### WHAT THE EXERCISE ASKS
Rewrite the records below, changing each instance of "How do I perform" to "How can I carry out" and leaving every other part unchanged.

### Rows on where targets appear
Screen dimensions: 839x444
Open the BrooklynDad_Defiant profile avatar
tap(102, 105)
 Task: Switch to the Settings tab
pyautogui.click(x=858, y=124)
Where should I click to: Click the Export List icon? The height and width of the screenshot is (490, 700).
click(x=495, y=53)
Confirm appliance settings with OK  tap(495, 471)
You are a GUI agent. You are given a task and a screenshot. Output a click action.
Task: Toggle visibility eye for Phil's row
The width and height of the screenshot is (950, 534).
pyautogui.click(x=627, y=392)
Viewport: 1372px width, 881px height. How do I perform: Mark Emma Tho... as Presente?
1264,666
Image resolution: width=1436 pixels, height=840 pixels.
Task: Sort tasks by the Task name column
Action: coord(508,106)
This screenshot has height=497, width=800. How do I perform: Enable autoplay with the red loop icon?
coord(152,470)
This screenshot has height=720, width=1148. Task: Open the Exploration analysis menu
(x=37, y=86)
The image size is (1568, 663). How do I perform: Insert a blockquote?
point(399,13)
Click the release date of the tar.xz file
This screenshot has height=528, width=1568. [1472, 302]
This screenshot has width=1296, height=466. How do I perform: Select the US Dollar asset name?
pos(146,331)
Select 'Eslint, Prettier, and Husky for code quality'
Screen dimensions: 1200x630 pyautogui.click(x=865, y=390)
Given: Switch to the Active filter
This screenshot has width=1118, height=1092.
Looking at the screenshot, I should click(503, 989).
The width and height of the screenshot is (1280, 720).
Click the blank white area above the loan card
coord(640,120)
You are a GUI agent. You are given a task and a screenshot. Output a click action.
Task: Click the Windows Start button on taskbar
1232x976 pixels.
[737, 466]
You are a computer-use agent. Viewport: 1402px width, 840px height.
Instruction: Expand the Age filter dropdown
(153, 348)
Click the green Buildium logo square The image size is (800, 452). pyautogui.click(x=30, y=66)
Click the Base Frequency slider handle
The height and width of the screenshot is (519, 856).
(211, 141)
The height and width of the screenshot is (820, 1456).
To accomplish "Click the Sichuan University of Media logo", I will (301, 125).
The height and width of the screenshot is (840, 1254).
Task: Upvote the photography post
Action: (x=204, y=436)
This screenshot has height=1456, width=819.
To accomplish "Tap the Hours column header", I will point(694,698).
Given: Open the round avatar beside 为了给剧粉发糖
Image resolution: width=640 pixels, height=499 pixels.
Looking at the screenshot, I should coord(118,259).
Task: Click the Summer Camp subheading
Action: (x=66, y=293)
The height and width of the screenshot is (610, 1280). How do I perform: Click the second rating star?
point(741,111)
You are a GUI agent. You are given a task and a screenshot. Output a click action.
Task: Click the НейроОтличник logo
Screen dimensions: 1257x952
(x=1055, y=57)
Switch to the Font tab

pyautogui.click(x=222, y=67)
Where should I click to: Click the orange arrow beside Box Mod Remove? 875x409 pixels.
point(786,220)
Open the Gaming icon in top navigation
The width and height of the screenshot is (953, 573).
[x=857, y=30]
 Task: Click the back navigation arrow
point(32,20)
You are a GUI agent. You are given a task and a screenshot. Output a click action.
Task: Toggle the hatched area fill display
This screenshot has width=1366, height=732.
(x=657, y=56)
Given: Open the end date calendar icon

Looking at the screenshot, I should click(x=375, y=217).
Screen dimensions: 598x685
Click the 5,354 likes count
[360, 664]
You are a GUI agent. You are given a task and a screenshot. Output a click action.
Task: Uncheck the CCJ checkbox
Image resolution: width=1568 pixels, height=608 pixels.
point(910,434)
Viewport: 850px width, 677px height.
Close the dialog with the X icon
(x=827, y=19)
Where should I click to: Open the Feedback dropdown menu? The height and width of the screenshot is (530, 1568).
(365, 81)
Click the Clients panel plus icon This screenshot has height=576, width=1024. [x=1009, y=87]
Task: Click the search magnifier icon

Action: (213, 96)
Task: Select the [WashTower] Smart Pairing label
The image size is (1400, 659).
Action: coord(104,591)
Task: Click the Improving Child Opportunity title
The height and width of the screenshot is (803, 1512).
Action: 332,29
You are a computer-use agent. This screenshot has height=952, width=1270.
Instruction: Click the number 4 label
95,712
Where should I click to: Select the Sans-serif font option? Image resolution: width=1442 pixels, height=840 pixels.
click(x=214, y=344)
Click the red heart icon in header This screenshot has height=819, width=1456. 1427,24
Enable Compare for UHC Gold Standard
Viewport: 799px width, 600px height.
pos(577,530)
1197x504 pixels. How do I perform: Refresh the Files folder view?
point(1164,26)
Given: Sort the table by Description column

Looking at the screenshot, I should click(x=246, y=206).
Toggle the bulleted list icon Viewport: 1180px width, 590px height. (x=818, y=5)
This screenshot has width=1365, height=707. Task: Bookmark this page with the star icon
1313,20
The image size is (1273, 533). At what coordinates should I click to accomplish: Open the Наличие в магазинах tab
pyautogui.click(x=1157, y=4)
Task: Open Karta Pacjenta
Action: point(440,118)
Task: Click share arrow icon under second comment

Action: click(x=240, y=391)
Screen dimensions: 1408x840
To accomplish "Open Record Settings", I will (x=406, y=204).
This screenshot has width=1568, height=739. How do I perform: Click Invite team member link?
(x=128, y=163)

### FULL OUTPUT
Screen dimensions: 839x444
Open the BrooklynDad_Defiant profile avatar
tap(102, 105)
 Task: Switch to the Settings tab
pyautogui.click(x=858, y=124)
Where should I click to: Click the Export List icon? The height and width of the screenshot is (490, 700).
click(x=495, y=53)
Confirm appliance settings with OK  tap(495, 471)
You are a GUI agent. You are given a task and a screenshot. Output a click action.
Task: Toggle visibility eye for Phil's row
The width and height of the screenshot is (950, 534).
pyautogui.click(x=627, y=392)
Viewport: 1372px width, 881px height. How can I carry out: Mark Emma Tho... as Presente?
1264,666
Image resolution: width=1436 pixels, height=840 pixels.
Task: Sort tasks by the Task name column
Action: coord(508,106)
This screenshot has height=497, width=800. How can I carry out: Enable autoplay with the red loop icon?
coord(152,470)
This screenshot has height=720, width=1148. Task: Open the Exploration analysis menu
(x=37, y=86)
The image size is (1568, 663). How can I carry out: Insert a blockquote?
point(399,13)
Click the release date of the tar.xz file
This screenshot has height=528, width=1568. [1472, 302]
This screenshot has width=1296, height=466. How can I carry out: Select the US Dollar asset name?
pos(146,331)
Select 'Eslint, Prettier, and Husky for code quality'
Screen dimensions: 1200x630 pyautogui.click(x=865, y=390)
Given: Switch to the Active filter
This screenshot has width=1118, height=1092.
Looking at the screenshot, I should click(503, 989).
The width and height of the screenshot is (1280, 720).
Click the blank white area above the loan card
coord(640,120)
You are a GUI agent. You are given a task and a screenshot. Output a click action.
Task: Click the Windows Start button on taskbar
1232x976 pixels.
[737, 466]
You are a computer-use agent. Viewport: 1402px width, 840px height.
Instruction: Expand the Age filter dropdown
(153, 348)
Click the green Buildium logo square The image size is (800, 452). pyautogui.click(x=30, y=66)
Click the Base Frequency slider handle
The height and width of the screenshot is (519, 856).
(211, 141)
The height and width of the screenshot is (820, 1456).
To accomplish "Click the Sichuan University of Media logo", I will (301, 125).
The height and width of the screenshot is (840, 1254).
Task: Upvote the photography post
Action: (x=204, y=436)
This screenshot has height=1456, width=819.
To accomplish "Tap the Hours column header", I will point(694,698).
Given: Open the round avatar beside 为了给剧粉发糖
Image resolution: width=640 pixels, height=499 pixels.
Looking at the screenshot, I should coord(118,259).
Task: Click the Summer Camp subheading
Action: (x=66, y=293)
The height and width of the screenshot is (610, 1280). How can I carry out: Click the second rating star?
point(741,111)
You are a GUI agent. You are given a task and a screenshot. Output a click action.
Task: Click the НейроОтличник logo
Screen dimensions: 1257x952
(x=1055, y=57)
Switch to the Font tab

pyautogui.click(x=222, y=67)
Where should I click to: Click the orange arrow beside Box Mod Remove? 875x409 pixels.
point(786,220)
Open the Gaming icon in top navigation
The width and height of the screenshot is (953, 573).
[x=857, y=30]
 Task: Click the back navigation arrow
point(32,20)
You are a GUI agent. You are given a task and a screenshot. Output a click action.
Task: Toggle the hatched area fill display
This screenshot has width=1366, height=732.
(x=657, y=56)
Given: Open the end date calendar icon

Looking at the screenshot, I should click(x=375, y=217).
Screen dimensions: 598x685
Click the 5,354 likes count
[360, 664]
You are a GUI agent. You are given a task and a screenshot. Output a click action.
Task: Uncheck the CCJ checkbox
Image resolution: width=1568 pixels, height=608 pixels.
point(910,434)
Viewport: 850px width, 677px height.
Close the dialog with the X icon
(x=827, y=19)
Where should I click to: Open the Feedback dropdown menu? The height and width of the screenshot is (530, 1568).
(365, 81)
Click the Clients panel plus icon This screenshot has height=576, width=1024. [x=1009, y=87]
Task: Click the search magnifier icon

Action: (213, 96)
Task: Select the [WashTower] Smart Pairing label
The image size is (1400, 659).
Action: coord(104,591)
Task: Click the Improving Child Opportunity title
The height and width of the screenshot is (803, 1512).
Action: 332,29
You are a computer-use agent. This screenshot has height=952, width=1270.
Instruction: Click the number 4 label
95,712
Where should I click to: Select the Sans-serif font option? Image resolution: width=1442 pixels, height=840 pixels.
click(x=214, y=344)
Click the red heart icon in header This screenshot has height=819, width=1456. 1427,24
Enable Compare for UHC Gold Standard
Viewport: 799px width, 600px height.
pos(577,530)
1197x504 pixels. How can I carry out: Refresh the Files folder view?
point(1164,26)
Given: Sort the table by Description column

Looking at the screenshot, I should click(x=246, y=206).
Toggle the bulleted list icon Viewport: 1180px width, 590px height. (x=818, y=5)
This screenshot has width=1365, height=707. Task: Bookmark this page with the star icon
1313,20
The image size is (1273, 533). At what coordinates should I click to accomplish: Open the Наличие в магазинах tab
pyautogui.click(x=1157, y=4)
Task: Open Karta Pacjenta
Action: point(440,118)
Task: Click share arrow icon under second comment

Action: click(x=240, y=391)
Screen dimensions: 1408x840
To accomplish "Open Record Settings", I will (x=406, y=204).
This screenshot has width=1568, height=739. How can I carry out: Click Invite team member link?
(x=128, y=163)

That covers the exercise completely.